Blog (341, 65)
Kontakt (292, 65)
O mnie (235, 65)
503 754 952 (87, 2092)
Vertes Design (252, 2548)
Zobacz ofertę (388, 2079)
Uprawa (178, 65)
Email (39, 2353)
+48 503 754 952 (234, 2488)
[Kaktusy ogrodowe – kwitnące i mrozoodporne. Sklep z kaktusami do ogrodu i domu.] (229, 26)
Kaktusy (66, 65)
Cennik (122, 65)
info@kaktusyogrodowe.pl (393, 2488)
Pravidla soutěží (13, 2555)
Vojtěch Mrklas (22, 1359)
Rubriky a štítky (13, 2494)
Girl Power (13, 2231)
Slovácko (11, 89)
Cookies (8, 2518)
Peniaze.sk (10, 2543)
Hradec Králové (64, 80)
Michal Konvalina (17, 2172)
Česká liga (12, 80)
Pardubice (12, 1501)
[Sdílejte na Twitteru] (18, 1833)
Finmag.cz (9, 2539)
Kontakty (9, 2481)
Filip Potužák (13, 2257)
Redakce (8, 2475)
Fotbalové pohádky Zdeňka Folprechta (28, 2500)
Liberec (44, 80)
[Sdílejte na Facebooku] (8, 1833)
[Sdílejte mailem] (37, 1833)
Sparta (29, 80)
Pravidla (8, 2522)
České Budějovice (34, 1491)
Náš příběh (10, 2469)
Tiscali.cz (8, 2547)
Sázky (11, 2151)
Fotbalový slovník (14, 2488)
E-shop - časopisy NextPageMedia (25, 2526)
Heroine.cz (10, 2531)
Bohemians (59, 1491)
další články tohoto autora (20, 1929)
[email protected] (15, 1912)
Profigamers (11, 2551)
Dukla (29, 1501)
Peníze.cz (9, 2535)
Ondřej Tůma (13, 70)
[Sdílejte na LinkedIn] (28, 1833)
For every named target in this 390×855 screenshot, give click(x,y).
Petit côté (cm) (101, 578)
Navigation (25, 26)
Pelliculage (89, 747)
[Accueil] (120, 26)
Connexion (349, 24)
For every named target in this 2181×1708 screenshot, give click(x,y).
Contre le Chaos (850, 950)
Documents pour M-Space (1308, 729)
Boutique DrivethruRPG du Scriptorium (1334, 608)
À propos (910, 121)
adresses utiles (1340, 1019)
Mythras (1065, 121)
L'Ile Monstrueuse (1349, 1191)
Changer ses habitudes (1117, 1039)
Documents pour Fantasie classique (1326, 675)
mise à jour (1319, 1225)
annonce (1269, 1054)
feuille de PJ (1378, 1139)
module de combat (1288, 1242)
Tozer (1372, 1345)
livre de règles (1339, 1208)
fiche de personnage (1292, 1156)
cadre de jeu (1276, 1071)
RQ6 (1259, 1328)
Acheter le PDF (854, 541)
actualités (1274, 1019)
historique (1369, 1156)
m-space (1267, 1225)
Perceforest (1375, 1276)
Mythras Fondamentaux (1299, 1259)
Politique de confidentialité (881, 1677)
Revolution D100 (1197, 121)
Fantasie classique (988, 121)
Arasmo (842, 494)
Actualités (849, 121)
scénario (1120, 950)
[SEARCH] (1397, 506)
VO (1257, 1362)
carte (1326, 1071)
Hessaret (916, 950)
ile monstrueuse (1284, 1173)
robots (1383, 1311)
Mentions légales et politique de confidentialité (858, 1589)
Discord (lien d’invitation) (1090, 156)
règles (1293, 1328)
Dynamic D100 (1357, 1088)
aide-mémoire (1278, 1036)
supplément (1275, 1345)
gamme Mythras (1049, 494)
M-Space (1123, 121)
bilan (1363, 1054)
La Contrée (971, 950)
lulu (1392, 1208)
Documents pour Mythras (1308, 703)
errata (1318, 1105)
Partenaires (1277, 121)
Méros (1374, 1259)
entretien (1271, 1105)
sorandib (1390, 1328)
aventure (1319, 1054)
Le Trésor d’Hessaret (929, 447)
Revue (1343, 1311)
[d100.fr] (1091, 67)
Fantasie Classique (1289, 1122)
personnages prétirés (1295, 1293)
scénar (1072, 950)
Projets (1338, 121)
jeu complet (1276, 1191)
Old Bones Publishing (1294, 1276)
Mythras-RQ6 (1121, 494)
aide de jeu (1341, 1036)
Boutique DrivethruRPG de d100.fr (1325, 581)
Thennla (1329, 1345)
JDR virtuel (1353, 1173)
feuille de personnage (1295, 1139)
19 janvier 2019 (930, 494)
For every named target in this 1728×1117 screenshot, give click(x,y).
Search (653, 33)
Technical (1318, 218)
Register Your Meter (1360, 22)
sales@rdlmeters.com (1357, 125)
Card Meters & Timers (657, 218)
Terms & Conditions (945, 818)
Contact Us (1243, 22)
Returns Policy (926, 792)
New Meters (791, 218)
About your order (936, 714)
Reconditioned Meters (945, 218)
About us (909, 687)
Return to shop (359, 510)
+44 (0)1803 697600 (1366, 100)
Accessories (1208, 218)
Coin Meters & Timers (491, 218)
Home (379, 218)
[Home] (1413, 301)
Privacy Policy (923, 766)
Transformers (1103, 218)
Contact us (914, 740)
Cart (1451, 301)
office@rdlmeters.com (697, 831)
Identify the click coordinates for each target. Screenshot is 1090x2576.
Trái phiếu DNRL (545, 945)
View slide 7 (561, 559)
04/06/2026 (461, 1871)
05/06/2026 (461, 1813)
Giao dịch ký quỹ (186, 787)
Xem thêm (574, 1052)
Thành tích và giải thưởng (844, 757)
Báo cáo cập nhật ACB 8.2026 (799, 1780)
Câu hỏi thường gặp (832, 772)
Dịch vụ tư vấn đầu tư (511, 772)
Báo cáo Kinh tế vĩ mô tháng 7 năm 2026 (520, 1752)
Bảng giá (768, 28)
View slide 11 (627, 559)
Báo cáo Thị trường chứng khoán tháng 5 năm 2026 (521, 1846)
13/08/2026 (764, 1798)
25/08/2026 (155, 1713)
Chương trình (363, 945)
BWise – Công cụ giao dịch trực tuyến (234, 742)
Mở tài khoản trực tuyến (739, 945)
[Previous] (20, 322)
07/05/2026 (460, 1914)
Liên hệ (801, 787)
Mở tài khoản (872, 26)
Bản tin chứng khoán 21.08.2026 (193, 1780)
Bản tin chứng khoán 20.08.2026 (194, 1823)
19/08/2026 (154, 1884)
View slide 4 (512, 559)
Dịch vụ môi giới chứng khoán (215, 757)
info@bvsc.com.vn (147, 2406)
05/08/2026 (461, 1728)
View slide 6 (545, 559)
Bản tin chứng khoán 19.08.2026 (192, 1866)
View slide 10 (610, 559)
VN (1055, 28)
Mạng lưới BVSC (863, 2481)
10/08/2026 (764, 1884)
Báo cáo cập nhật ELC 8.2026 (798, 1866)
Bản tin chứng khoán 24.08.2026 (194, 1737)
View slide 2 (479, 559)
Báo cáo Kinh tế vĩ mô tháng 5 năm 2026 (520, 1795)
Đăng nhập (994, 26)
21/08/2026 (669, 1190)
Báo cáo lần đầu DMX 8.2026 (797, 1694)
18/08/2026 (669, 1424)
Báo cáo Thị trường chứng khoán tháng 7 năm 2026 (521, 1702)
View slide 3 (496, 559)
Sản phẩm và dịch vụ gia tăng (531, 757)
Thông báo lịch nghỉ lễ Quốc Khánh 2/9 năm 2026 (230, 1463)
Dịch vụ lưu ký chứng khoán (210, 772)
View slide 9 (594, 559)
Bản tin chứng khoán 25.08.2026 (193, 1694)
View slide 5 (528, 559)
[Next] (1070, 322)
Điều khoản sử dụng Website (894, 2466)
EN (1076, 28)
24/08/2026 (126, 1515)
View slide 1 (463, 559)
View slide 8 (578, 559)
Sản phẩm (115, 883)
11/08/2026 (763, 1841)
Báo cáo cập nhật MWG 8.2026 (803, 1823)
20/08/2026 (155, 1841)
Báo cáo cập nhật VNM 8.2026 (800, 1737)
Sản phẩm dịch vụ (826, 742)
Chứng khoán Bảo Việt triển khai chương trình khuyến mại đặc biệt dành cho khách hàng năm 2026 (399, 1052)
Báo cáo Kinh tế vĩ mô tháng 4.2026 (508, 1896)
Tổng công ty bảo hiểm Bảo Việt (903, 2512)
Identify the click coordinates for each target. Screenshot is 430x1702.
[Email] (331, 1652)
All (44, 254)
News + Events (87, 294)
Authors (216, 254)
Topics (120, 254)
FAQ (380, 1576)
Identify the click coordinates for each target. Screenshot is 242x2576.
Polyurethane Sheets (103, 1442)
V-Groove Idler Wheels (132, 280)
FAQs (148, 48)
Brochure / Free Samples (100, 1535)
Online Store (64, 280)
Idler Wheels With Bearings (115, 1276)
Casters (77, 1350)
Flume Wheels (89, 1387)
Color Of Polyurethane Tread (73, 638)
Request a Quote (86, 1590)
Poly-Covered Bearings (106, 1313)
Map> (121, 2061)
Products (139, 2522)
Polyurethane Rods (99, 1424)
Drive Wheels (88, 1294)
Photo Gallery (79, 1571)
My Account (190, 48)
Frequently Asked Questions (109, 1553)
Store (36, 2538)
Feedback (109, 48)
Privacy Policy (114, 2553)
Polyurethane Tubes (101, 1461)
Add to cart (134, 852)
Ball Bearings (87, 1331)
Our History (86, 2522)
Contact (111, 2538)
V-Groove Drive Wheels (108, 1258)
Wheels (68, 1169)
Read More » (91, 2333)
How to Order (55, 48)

════

- [PROBLEM REQUIREMENTS] Take the entries above and copy out all lines with the string "Groove".

- [OUTPUT OF THE EXERCISE]
V-Groove Idler Wheels (132, 280)
V-Groove Drive Wheels (108, 1258)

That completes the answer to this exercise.